Wang Di

“I’ve been looking for your chess partners. I tried walking past every block, past each chess table until it got late. You know, lah. Six thirty, seven, and everyone’s gone home for dinner. I’m going to look for them again tomorrow because—” Because who else is left? What else can I do? “—because even though we’ve only spoken once, you’ve told me so much about them that I feel I almost know them. They must know something about you.”

For the next fifteen minutes, as she made her evening meal, Wang Di talked about the new neighborhood. About the mall and how, instead of the smell of fish and water and earth, the market now smelled of plastic. “But the floors are clean and dry, which is good, I suppose. Remember the time I fell near the fish stalls and my ankle went the size of a mango?” She turned and looked at his picture. “Things have changed.”

The Old One had said those exact words as they lay in bed waiting for sleep one night. It had been on the news, the anniversary of the end of the Japanese Occupation. Wang Di found she could not sit still long enough to watch the uniformed men smile and talk about what they did during the war. Even lying down in the dark afterward, her hands danced, fingers twisting around each other even as it sent sharp pains around her bones, up into her arms. He had put his hand over hers, a gesture so rare that it made her look over at him.

“I don’t understand... No one wants to hear about the occupation anymore,” she’d said. “They didn’t back then, so why would they want to now, more than fifty years later? Besides, most of the people are dead.”

“You’re not doing this for other people. You’re doing this for yourself.”

She knew he was thinking about that day. When he tried to tell her about his family, what had happened during the war. How she had reacted, all the air going out of her, as if she had been punched. After that evening, he had tried a few times, but as soon as he brought up anything to do with the war, she had to leave the room. He gave up after a while. And it was only when he stopped that Wang Di realized she had wanted him to keep trying, to wear her down until she was prepared to listen. But it was much, much later before he made any mention of the war again. He had simply announced one morning, over breakfast, that he was leaving to go into the city, something about an archive, about putting away what had happened during the occupation. She had been too scared to ask him what he meant by it. Instead, she reminded him to take his walking stick along—he was in his seventies and was starting to need one on his walks. He had nodded and accompanied her to their corner—pushing the cart loaded with its folding table, the sewing machine, and bags of cloth and things. Set up shop in their usual alleyway, and left. All day, Wang Di had sat at their roadside stall, taking in the bits of sewing she could do and telling the ones who needed measuring out to return later.

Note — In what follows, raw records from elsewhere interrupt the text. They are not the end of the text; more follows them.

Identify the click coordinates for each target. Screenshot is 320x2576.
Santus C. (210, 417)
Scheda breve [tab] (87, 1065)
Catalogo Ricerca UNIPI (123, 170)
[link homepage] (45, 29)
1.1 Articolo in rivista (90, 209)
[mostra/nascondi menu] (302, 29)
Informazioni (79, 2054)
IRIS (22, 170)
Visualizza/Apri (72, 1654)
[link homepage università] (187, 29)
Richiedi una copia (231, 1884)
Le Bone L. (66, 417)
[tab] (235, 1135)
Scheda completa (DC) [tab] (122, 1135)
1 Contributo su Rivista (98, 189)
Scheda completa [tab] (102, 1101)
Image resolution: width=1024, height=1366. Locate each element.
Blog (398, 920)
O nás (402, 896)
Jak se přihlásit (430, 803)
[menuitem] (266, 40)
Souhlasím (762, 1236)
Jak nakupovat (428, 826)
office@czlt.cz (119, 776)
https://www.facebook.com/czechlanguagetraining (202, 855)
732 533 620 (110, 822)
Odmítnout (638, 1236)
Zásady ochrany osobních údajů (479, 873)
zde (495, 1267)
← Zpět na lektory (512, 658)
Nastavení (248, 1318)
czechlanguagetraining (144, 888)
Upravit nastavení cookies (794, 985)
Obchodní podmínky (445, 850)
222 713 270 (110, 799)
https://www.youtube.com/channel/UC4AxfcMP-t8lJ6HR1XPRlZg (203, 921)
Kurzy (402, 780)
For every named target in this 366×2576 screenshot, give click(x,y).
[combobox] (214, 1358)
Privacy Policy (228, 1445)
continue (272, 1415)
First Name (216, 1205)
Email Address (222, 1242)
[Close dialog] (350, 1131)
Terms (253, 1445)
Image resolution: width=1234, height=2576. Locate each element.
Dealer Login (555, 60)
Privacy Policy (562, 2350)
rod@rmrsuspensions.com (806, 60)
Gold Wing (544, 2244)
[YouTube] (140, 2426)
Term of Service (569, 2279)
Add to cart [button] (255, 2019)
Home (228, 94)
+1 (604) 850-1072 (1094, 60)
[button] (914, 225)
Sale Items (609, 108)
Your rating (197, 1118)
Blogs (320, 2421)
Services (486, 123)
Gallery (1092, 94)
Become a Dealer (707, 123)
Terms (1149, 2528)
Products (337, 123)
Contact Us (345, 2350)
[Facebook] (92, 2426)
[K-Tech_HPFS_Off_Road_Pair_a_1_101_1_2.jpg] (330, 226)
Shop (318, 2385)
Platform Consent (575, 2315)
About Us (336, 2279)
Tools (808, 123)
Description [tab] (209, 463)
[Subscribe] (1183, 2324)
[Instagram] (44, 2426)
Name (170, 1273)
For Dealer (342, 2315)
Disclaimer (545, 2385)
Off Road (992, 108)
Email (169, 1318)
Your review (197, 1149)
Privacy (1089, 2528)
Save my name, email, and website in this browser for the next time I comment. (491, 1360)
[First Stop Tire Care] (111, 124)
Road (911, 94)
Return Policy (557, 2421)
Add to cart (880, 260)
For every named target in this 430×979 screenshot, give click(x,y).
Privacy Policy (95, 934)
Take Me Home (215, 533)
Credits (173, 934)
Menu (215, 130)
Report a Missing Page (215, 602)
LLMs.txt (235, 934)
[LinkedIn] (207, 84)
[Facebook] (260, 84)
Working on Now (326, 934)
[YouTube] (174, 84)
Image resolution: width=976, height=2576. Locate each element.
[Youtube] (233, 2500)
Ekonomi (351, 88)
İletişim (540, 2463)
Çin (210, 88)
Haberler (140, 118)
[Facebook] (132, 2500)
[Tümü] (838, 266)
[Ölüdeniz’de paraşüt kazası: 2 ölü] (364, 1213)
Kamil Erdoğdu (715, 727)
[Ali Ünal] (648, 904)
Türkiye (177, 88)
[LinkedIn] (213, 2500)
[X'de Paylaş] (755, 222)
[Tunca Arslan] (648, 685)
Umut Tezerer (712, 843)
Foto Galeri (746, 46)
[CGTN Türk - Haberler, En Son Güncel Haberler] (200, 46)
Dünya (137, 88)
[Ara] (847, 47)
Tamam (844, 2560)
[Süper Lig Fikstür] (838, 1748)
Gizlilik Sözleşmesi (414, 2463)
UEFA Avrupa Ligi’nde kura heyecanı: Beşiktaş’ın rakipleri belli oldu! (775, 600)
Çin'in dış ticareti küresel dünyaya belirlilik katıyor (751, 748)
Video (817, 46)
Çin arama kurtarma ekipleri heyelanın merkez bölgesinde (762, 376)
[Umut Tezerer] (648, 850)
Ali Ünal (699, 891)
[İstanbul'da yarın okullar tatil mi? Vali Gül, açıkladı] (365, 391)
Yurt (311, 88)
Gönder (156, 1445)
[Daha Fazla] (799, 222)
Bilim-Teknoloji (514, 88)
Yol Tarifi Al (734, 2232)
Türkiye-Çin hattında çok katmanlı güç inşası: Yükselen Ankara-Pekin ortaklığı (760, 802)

“When?” they’d asked, and she had to shake her head. She feared he would never return. But he did, in the early afternoon. Went straight to work at his sewing machine, chatting with her as they waited for customers. He would do this once a week for a month, always returning in the afternoon, always sidestepping the question of what he had been doing and where. One month, that was all it took. After that, for the rest of their years together, he seldom left her alone for a few hours at a time.

“People are different now—they talk about things that we never would. You don’t know until you try.” Then his voice wound lower. “Promise me you will try. Even after.”

She wanted to chide him for saying “after,” tell him that he was crazy. He wasn’t going anywhere, that she wouldn’t allow it. She wanted to say she was old too, that she might go before him. That anything could happen. She wanted to say all this and everything else, things she should have said decades ago when they were younger. But she didn’t. She barely heard herself as she told him yes, she would.

It was with this thought that she went out each morning and evening, making her collection round and filling her pushcart, all the while keeping an eye out for stone tables on the ground floor of each building, and the people sitting around them. During the day, it was mostly women—housewives and women her age waiting for their grandchildren to arrive home from school. The men came out in the evening, one by one, laying out their wooden chess pieces, waiting for someone to sit across from them and start.

She took to going up to them and asking if they had seen the brothers but they (always men, never younger than fifty) seemed to have little patience for anything else outside the square of their chessboard and would keep their eyes on their pieces as she described them: thin, average height, in their sixties, two brothers who looked like brothers.

No one knew who she was referring to.

It was only on the fourth day that someone sat up, nodded. “Yes, yes. I think I know who you’re talking about. I used to play them. They’re really good, especially the—”

“Do you think they’ll be here today?” Finally, Wang Di thought, finally.

“Oh, I haven’t seen them for some time. A few weeks, at least.” He tilted his chin at his opponent. “Don’t they live in one of those buildings? The ones that are getting demolished?”

The opponent shrugged and hunched over the board, tapping his foot to tell Wang Di that it was time for her to go. But she stayed where she was, watching until the first man looked up again.

“Sorry ah, I really don’t know. Maybe they moved.”

Wang Di nodded, thanked him. She felt light. As if what had been keeping her whole was being hollowed out of her. She had a sense of the familiar, and knew at once, what this was. This was what it was like to lose hope, little by little.